Others knew about the relationships between Hill, Erickson and Appelquist. As Hill's execution date neared, a friend of the Eselius family wrote to Utah Gov. William Spry and urged him to have Erickson questioned. It's unknown whether anyone followed up.
↕ The letter to the governor
Olaf Lindegren's daughter used hollyhock flowers as doll clothes as she played with friends in their impoverished Murray neighborhood of Swedish immigrants. Read more here about their lives and Lindegren's letter to the governor.
There are weaknesses to Erickson's story, Utah attorney Kenneth Lougee has written. And if true, it "implies callousness" by union officials who knew of Erickson's importance to Hill and by Erickson herself: "Why would Hilda let him go to a needless death?"
The investigation and prosecution would proceed without any testimony Erickson could have provided.

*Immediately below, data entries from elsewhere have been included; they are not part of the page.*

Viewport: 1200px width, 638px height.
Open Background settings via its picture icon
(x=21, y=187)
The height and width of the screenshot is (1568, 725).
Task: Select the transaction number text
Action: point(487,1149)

After learning of the Morrison murders, one or both of the doctors who had treated Hill tipped police to his gunshot wound.
Police quickly dropped their revenge theory — that a bandit thwarted by John Morrison in the past had returned to retaliate. John Morrison had twice fought off would-be robbers as a grocer, and in between those attacks, had briefly worked as a police officer.
Hill was arrested at the Eselius home late Tuesday, Jan. 13, 1914, and taken to jail.